Task input:

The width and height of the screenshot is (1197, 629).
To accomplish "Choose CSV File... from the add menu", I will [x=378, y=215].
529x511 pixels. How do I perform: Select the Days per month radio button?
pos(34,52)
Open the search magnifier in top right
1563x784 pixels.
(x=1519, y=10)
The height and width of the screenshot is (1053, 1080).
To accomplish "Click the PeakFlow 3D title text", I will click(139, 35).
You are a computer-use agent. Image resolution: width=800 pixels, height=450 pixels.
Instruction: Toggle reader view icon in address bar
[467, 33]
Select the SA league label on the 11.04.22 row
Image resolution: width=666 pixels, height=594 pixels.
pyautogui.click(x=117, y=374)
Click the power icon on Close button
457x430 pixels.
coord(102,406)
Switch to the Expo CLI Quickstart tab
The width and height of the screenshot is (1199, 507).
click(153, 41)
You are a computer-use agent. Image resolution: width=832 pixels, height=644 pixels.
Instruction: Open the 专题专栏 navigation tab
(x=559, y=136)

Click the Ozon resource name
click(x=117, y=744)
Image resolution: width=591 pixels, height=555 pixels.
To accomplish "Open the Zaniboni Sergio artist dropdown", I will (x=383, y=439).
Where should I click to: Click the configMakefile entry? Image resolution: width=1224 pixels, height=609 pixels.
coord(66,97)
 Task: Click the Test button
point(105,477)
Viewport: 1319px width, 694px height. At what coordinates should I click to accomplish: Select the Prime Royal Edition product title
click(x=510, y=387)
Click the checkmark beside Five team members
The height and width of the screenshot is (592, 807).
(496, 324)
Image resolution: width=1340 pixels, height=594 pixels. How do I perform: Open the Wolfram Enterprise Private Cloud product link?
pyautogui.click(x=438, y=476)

Activity:
Where the string "agent" occurs in a line of the listing, copy the line.

Response to this exercise:
You are a computer-use agent. Image resolution: width=800 pixels, height=450 pixels.
You are a computer-use agent. Image resolution: width=832 pixels, height=644 pixels.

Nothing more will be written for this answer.